HIV directly harms the immune system by infecting, and ultimately destroying, key immune cells. Such direct killing, however, doesn’t fully explain how or why the immune systems of people with HIV become so damaged over time, as only a small proportion of cells ever become infected.
Since the introduction of potent ARV therapy in the late 1990s, scientists have been able to study other ways that the presence of HIV can cause harm to those infected with the virus. Inflammation is believed to be a primary culprit. When the body is under threat—either from infection, cell damage or cancer—it produces dozens of different chemicals that place the immune system on high alert. This is a good thing, as it allows the body to respond to those threats, but if the immune system never fully calms down—which appears to be the case in people living with HIV—it can lead to serious problems, such as cardiovascular disease.
Another problem with HIV is that is it can, ironically, put the breaks on some components of the immune system while also revving up inflammation. In particular, by reducing a chemical messenger called interleukin-12 (IL-12) and increasing another called interleukin-10 (IL-10), the immune system becomes suppressed and less able to fight off other serious infections.
HIV drugs significantly reduce inflammation by shutting down HIV replication, but even when virus levels are diminished almost completely, inflammation remains. However, one ARV drug, Selzentry (maraviroc), has been found to calm down inflammation in addition to shutting down the virus. This has sparked researchers’ attention and led them to begin studying other ARVs.

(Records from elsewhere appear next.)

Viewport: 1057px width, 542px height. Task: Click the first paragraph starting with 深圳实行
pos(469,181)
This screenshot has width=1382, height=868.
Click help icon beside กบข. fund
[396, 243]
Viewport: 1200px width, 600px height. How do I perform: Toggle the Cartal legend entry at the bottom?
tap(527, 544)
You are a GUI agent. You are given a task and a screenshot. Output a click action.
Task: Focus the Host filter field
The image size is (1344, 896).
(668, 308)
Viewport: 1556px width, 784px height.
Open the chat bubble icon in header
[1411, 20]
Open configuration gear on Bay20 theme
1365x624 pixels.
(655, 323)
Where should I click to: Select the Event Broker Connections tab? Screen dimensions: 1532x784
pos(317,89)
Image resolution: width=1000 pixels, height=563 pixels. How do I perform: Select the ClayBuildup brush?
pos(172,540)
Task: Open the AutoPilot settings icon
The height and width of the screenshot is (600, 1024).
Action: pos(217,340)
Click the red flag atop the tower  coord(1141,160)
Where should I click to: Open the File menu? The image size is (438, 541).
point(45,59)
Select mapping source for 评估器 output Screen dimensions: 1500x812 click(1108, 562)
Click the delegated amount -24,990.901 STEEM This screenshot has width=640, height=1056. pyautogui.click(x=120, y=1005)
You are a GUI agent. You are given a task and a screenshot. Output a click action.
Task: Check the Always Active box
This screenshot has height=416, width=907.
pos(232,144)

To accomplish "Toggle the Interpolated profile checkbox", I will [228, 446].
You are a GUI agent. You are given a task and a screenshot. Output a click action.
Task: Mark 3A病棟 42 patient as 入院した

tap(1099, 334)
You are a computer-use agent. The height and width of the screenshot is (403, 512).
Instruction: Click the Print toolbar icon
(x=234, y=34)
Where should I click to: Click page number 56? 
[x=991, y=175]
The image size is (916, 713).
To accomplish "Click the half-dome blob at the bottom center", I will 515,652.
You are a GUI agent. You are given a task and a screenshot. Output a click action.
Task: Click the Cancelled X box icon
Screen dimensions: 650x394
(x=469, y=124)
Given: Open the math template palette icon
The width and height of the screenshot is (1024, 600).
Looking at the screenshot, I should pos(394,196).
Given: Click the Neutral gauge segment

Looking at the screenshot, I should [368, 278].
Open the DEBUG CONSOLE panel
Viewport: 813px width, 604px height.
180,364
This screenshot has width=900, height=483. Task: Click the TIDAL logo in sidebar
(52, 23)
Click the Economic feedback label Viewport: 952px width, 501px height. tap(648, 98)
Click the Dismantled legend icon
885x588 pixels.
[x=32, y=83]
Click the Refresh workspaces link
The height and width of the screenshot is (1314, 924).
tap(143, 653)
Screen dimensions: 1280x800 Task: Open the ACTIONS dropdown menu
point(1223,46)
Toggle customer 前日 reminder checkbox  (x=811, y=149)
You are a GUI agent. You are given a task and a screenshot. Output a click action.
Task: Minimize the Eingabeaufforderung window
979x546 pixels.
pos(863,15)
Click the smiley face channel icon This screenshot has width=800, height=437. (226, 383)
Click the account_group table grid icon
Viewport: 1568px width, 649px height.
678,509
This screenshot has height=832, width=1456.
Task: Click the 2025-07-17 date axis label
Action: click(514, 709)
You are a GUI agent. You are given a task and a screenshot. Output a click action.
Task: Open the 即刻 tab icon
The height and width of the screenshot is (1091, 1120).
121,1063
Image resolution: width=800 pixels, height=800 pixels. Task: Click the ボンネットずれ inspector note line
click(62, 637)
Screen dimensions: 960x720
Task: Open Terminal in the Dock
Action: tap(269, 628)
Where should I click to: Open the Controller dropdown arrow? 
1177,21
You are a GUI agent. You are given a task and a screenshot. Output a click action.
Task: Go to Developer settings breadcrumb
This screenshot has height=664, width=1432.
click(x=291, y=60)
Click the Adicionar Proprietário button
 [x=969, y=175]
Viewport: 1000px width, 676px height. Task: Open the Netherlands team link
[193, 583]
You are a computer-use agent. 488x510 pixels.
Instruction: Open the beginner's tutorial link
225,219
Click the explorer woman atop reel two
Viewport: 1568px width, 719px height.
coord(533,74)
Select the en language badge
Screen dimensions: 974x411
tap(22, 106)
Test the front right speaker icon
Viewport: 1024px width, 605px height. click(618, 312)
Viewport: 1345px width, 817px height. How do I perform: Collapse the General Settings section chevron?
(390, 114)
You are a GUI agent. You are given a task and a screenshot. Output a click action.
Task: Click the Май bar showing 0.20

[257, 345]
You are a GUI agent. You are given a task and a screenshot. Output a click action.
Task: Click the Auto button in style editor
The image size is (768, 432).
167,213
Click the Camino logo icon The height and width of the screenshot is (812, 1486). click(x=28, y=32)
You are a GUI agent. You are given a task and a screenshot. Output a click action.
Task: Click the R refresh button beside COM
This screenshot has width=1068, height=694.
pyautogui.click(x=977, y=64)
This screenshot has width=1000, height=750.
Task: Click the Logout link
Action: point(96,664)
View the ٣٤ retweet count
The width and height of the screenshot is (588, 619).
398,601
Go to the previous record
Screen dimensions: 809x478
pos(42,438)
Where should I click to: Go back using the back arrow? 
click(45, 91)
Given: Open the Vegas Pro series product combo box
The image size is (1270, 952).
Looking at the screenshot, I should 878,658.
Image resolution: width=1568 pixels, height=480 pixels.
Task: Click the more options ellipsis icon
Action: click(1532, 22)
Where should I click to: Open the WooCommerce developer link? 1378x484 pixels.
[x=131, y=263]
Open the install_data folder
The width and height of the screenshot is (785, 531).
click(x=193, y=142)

Jesper Melchjorsen, PhD, from the Aarhus University Hospital Skejby, in Aarhus, Denmark, and his colleagues set out to understand the anti-inflammatory properties of tenofovir, Retrovir (zidovudine) and Ziagen (abacavir). The team incubated non-HIV-infected cells, treated them with the drugs, and then stimulated them with a variety of other types of pathogens, including the cytomegalovirus (CMV), Escherichia coli and Streptococcus pneumoniae.
Meclchjorsen and his colleagues found that tenofovir offered two types of protection to the cells. First, it suppressed the production of inflammatory messengers, such as Interleukin-8 (IL-8). The authors note that other studies of tenofovir have not found an inflammatory effect, and so caution is warranted in interpreting the results. They stress, however, that because they used both tenofovir in its commercial form Viread, which is actually a modified version of the active drug tenofovir, and purified tenofovir, they feel their results are valid and deserve further testing.
Tenofovir also appeared to keep the balance of IL-12 and IL-10 stable. The drug enhanced the IL-12 levels, thus increasing their ability to respond to other infectious pathogens, and it kept IL-10 levels low, thus keeping the body from putting the breaks on the immune response.
Retrovir, on the other hand, had detrimental effects in both directions. Not only did it increase the production of IL-8 and other inflammatory chemicals, but it also reversed the balance of IL-12 and IL-10, thus making the cells more susceptible to infection.
Lastly, the team found that Ziagen had a neutral effect on cells. It neither increased nor decreased inflammation. It also had no effect on the balance of IL-12 and IL-10, neither increasing nor decreasing the cells’ susceptibility to other infections.
Further research will be needed to determine whether these findings actually translate into a clinical benefit in people’s bodies. Nevertheless, the authors conclude that the findings are intriguing enough to warrant such research.